Google Glass turned up on auction site eBay yesterday. The augmented reality eyewear apparently fetched bids of more than $95,000, according to Forbes, showing that the product is in high demand.
The listing, which reached $90,100.00 (as seen in the screenshot above) after receiving 28 bids, was canceled due to Google’s Glass terms and conditions.
The seller, one “Ed from Philadelphia,” wasn’t happy about this. He wrote:
The auction is being removed, due to finding out that Google Glass cannot be resold once obtained.
Since I have not received anything other than confirmation from Google that I have been selected for the #ifihadglass contest, I was not given the terms of service agreement that those who received the first batch did indicating the device could not be resold.
So, all of you who apparently have no life aside from posting in forums about this auction can sleep well tonight knowing that the glasses will not be sold.
Sorry for being a recent college graduate that was hoping I could possibly resell my Google Glasses to help pay down my student debt. Yes, I am everything that’s evil in the world. Anyway, nothing to see here anymore. Take a screen shot, it will last longer!
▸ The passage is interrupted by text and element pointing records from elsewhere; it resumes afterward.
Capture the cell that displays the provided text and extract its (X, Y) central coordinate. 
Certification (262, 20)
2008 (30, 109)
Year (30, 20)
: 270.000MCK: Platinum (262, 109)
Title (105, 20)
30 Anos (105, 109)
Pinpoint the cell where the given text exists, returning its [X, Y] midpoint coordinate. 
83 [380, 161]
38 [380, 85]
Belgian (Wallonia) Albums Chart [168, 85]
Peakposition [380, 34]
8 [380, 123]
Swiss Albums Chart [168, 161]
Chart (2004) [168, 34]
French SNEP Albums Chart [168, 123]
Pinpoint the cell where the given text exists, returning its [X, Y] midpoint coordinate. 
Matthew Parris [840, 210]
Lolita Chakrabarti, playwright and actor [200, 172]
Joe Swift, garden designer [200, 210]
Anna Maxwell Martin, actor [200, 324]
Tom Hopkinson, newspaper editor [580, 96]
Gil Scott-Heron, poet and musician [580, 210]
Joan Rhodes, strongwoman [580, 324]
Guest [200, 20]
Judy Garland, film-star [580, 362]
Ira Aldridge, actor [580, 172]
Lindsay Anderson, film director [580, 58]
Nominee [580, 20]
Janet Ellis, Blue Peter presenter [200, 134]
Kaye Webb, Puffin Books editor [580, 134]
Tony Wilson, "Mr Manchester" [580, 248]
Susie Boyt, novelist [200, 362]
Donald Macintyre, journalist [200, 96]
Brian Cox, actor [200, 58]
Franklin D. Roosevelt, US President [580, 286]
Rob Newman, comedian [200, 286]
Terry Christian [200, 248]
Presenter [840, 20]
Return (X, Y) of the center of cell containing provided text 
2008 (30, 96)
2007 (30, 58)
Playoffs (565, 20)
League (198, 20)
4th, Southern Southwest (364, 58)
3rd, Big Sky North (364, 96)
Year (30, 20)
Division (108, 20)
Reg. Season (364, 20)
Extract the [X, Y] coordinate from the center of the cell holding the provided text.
Google didn’t contact him or force him to cancel the auction, however. Ed said he removed the listing “voluntarilty” because he “didn’t want to jeopardize my getting a pair of Glass,” he told Forbes, after learning of the terms of service, which state:
If you resell, loan, transfer, or give your device to any other person without Google’s authorization, Google reserves the right to deactivate the Device, and neither you nor the unauthorized person using the Device will be entitled to any refund, product support, or product warranty.
Nevertheless, the auction proves that people are willing to pay a lot of money to get their hands on Google Glass.
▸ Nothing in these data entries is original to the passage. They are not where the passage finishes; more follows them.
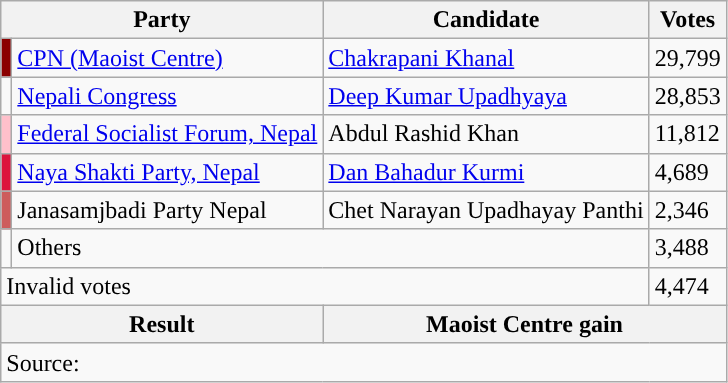
Others [330, 248]
Candidate [486, 20]
29,799 [688, 58]
Result [162, 324]
Source: [364, 362]
11,812 [688, 134]
28,853 [688, 96]
Invalid votes [325, 286]
Maoist Centre gain [524, 324]
CPN (Maoist Centre) [168, 58]
Federal Socialist Forum, Nepal [168, 134]
Votes [688, 20]
Nepali Congress [168, 96]
4,474 [688, 286]
2,346 [688, 210]
Naya Shakti Party, Nepal [168, 172]
Chakrapani Khanal [486, 58]
Party [162, 20]
Deep Kumar Upadhyaya [486, 96]
Chet Narayan Upadhayay Panthi [486, 210]
Janasamjbadi Party Nepal [168, 210]
3,488 [688, 248]
Dan Bahadur Kurmi [486, 172]
Abdul Rashid Khan [486, 134]
4,689 [688, 172]
Capture the cell that displays the provided text and extract its (X, Y) central coordinate. 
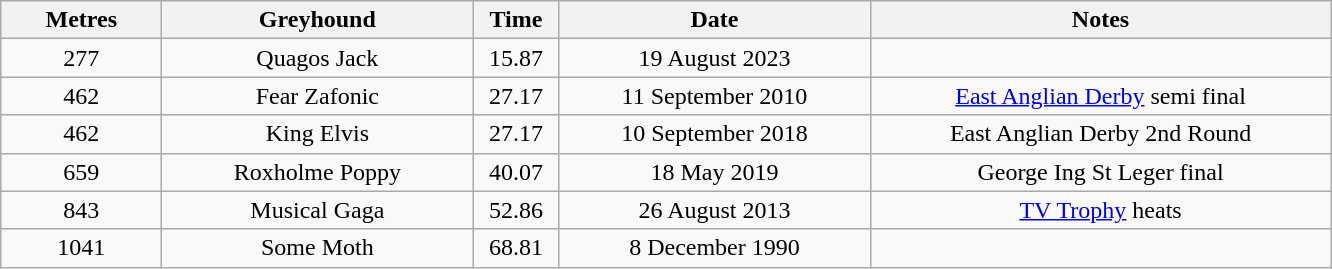
11 September 2010 (714, 96)
Quagos Jack (318, 58)
Fear Zafonic (318, 96)
East Anglian Derby semi final (1100, 96)
15.87 (516, 58)
Roxholme Poppy (318, 172)
1041 (82, 248)
George Ing St Leger final (1100, 172)
10 September 2018 (714, 134)
277 (82, 58)
8 December 1990 (714, 248)
East Anglian Derby 2nd Round (1100, 134)
Some Moth (318, 248)
Greyhound (318, 20)
26 August 2013 (714, 210)
Notes (1100, 20)
19 August 2023 (714, 58)
18 May 2019 (714, 172)
TV Trophy heats (1100, 210)
52.86 (516, 210)
Metres (82, 20)
68.81 (516, 248)
King Elvis (318, 134)
Musical Gaga (318, 210)
40.07 (516, 172)
843 (82, 210)
Time (516, 20)
Date (714, 20)
659 (82, 172)
Return the (x, y) coordinate for the center point of the cell that contains the specified text.  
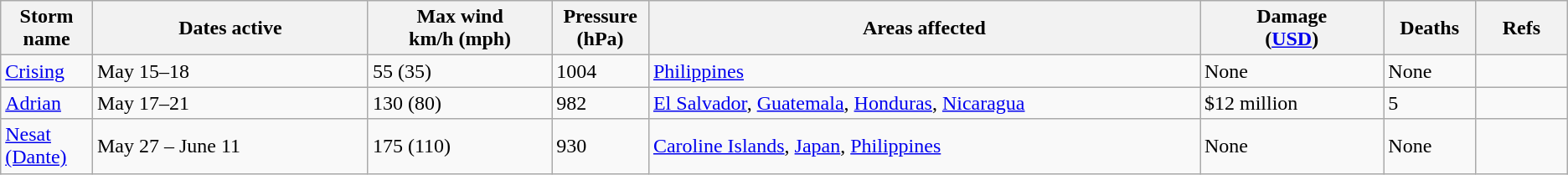
Crising (47, 71)
Pressure(hPa) (601, 28)
Dates active (230, 28)
May 17–21 (230, 103)
Caroline Islands, Japan, Philippines (924, 146)
May 15–18 (230, 71)
55 (35) (459, 71)
El Salvador, Guatemala, Honduras, Nicaragua (924, 103)
Philippines (924, 71)
Refs (1521, 28)
1004 (601, 71)
Max windkm/h (mph) (459, 28)
175 (110) (459, 146)
Damage(USD) (1292, 28)
982 (601, 103)
Storm name (47, 28)
Nesat (Dante) (47, 146)
930 (601, 146)
Areas affected (924, 28)
5 (1430, 103)
Deaths (1430, 28)
130 (80) (459, 103)
Adrian (47, 103)
$12 million (1292, 103)
May 27 – June 11 (230, 146)
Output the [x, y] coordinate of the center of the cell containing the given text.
Google took the wraps off its Glass specifications on Tuesday, and has started shipping its first developer prototypes of the augmented reality eyewear. The firm has posted the Google Glass specifications on its support website, and they include, in case anyone was worried, “adjustable nose pads”.
The spectacles’ resolution is equivalent to that of a 25 inch HD screen eight feet away. It can also take photos at 5MP resolution and record 720p video.